**WRITTEN TASK A:** Summarize the hatchback engine comparison in three sentences.
**WRITTEN TASK B:** Continue the Grand i10 Nios, Swift and Figo engine comparison, starting after its final sentence.

**SOURCE:**
Hyundai’s Kappa2 engine already wasn’t the most potent of its kind in BS4 guise, and even more of its pep seems to have been sapped in BS6 guise. Not helping matters is the Grand i10’s tall gearing, likely done in the interest of fuel economy. Performance, as a result, is merely adequate, and there’s a distinct lack of enthusiasm off the line, and even more so through the gears. You’re more inclined to rev it to pick up some pace, but once you get to around 3,000rpm, it gets quite vocal, and it’s not the nicest sound either.
|Hyundai Grand i10 Nios||Maruti Suzuki Swift||Ford Figo|
|Tyre size||175/60 R15||185/65 R15||195/55 R15|
|Engine||4-cyls, 1197cc, petrol||4-cyls, 1197cc, petrol||3-cyls, 1194cc, petrol|
|Power||83hp at 6000rpm||83hp at 6000rpm||96hp at 6500rpm|
|Torque||114Nm at 4000rpm||113Nm at 4200rpm||120Nm at 4250rpm|
|Gearbox||5-speed manual||5-speed manual||5-speed manual|
The Swift’s K12 engine was always a peppy one, with a strong bottom end and even a pretty good top end. The good news is that very little of that seems to have been lost in the transition to BS6, and all you might notice is a slight hesitation during a gentle start off the line and and a few very mild flat spots when lugging the engine in a gear. In fact, put up against our timing gear, the acceleration from rest was almost identical, and it’s less than half a second slower through the gears. If anything, it feels a little bit quieter, and that’s only a good thing.
After the really impressive 1.5-litre ‘Dragon’ engine in the EcoSport (not to mention several impressive Ford petrol engines of the past), the Figo’s 1.2-litre petrol feels like a bit of a letdown. This is particularly true at low speeds where, like the Nios, there’s a distinct lack of pep, which means you’ll find yourself doing a lot of gear-shifting when moving around the city. However, once you get it into the mid-range and beyond, it wakes up quite nicely and feels quite eager. And you’ll want to rev it too, because it makes a pleasing three-cylinder sound. The result is, if you really wring it out on a nice road, you could have an absolute blast in the Figo, but in more mundane driving conditions, it feels a bit sluggish.

**ENTRIES:**
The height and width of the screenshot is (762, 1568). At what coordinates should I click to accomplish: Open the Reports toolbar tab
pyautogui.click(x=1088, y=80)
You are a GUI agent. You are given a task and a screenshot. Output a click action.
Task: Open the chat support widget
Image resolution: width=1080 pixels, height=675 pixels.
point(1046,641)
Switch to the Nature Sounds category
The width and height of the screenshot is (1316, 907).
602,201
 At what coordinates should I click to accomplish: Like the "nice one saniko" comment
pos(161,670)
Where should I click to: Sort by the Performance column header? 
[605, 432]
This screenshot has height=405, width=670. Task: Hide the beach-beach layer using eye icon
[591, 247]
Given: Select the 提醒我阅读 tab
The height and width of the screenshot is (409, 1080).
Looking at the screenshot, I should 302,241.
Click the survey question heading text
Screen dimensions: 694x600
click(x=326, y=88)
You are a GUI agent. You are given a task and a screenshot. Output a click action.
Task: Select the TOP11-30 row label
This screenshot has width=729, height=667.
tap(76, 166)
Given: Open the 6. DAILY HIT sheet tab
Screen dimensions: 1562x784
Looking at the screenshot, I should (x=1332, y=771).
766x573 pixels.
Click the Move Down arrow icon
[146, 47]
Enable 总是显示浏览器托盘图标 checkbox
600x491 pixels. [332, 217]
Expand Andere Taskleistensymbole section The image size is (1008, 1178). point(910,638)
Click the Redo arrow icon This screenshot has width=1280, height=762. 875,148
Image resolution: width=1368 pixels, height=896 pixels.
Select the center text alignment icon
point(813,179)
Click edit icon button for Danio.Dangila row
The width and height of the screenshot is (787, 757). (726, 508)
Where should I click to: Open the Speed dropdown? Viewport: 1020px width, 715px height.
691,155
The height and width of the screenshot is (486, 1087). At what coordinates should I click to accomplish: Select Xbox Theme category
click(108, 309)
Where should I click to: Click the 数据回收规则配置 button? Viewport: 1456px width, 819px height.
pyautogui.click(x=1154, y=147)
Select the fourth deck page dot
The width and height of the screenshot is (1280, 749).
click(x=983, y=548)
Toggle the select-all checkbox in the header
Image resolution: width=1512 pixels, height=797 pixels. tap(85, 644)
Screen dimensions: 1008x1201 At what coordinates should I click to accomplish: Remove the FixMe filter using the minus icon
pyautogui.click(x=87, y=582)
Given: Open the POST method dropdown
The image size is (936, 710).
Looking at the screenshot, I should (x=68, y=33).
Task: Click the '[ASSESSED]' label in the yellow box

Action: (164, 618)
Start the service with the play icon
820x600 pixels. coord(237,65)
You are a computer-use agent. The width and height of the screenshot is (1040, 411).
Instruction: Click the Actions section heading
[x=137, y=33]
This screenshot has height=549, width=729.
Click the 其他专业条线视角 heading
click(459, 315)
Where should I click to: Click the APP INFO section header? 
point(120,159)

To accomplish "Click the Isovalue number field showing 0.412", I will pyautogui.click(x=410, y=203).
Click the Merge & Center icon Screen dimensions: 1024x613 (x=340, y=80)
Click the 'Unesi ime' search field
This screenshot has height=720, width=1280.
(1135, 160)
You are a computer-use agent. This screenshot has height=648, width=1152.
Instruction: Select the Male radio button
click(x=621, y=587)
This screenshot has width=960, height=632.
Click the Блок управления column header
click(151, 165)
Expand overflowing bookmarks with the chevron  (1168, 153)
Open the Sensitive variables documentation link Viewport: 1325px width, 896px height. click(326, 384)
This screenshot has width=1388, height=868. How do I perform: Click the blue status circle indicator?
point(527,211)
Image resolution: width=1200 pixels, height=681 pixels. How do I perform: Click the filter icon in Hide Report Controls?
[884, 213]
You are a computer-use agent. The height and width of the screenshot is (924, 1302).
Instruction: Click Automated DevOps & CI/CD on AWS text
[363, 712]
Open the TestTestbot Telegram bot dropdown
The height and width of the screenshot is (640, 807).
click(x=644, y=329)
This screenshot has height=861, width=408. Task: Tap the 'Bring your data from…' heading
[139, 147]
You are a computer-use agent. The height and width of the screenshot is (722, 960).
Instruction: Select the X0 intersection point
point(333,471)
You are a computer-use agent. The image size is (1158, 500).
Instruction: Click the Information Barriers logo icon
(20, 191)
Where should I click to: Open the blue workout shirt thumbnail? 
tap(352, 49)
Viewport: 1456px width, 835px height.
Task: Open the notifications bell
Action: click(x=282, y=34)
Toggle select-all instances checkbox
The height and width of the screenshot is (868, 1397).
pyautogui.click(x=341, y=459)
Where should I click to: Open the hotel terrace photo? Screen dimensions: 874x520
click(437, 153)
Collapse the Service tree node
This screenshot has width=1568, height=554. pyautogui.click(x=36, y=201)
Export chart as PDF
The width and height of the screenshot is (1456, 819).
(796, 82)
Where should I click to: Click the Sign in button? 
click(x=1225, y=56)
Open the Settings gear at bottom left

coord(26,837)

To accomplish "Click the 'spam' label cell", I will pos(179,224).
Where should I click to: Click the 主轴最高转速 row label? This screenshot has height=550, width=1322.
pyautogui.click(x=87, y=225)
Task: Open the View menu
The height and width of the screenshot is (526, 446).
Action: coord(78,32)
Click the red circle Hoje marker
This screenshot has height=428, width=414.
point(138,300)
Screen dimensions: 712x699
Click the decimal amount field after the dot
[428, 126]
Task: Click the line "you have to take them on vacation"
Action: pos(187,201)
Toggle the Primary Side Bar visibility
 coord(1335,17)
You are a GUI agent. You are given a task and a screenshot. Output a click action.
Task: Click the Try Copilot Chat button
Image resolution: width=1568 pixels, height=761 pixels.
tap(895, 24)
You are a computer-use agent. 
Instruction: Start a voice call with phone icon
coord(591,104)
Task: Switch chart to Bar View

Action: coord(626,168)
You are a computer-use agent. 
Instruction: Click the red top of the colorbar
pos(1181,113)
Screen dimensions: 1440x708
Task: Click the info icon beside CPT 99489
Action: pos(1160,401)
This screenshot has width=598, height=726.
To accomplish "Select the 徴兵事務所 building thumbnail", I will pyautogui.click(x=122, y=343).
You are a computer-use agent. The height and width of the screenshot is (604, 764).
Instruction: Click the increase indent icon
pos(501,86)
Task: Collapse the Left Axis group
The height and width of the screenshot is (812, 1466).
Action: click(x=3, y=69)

**WRITTEN RESPONSE A:** In BS6 form, the Grand i10 Nios's Kappa2 engine and tall gearing leave performance merely adequate, and the engine gets quite vocal, with an unpleasant sound, around 3,000rpm. The Swift's K12 engine has lost very little of its pep in the move to BS6, posts nearly identical acceleration from rest, and feels a little quieter. The Figo's 1.2-litre petrol lacks pep at low speeds but wakes up in the mid-range with a pleasing three-cylinder sound, so it can be a blast when driven hard yet feels a bit sluggish in mundane driving.

**WRITTEN RESPONSE B:**
That shows in the performance figures, where the Ford is the slowest both from a standstill and through the gears. The Swift is by far the quickest from rest and through the gears. The Hyundai’s performance is in the middle of the pack, which is just as well because unlike the other two, this one doesn’t feel like being hurried at all.
|Hyundai Grand i10 Nios||Maruti Suzuki Swift*||Ford Figo|
|0-20kph||1.14 sec||1.27 sec||1.28 sec|
|0-40kph||3.02 sec||2.80 sec||3.26 sec|
|0-60kph||5.75 sec||5.34 sec||5.74 sec|
|0-80kph||8.79 sec||8.01 sec||8.96 sec|
|0-100kph||13.28 sec||12.34 sec||13.80 sec|
|20-80kph (in 3rd gear)||14.00 sec||13.06 sec||14.93 sec|
|40-100kph (in 4th gear)||22.44 sec||20.09 sec||23.36 sec|
* Not to Autocar India test standards.
Getting A Handle
The Nios certainly doesn’t feel like being hurried through corners. In classic Hyundai fashion, it’s all about convenience and ease of driving. It starts with the tall-boy seating position and goes on to a light and lifeless steering, with lots of body roll through in the bends. The Nios is an improvement on previous i10s though; the steering does have a bit of artificial weight to it (at lower speeds) and it does return freely to centre.
This is something the Swift’s steering just does not do, which is a big blemish on an otherwise excellent handling package. Like all Swifts before it, this third-generation car has a well-sorted chassis, and though the suspension has gotten a little softer, composure and body control remain rather excellent. It’s just that your link to that chassis – the wheel – feels loose and disconnected at low speeds. It makes for good manoeuvrability and it does weigh up when you go faster, but the Swift is no longer the handler its forebears were.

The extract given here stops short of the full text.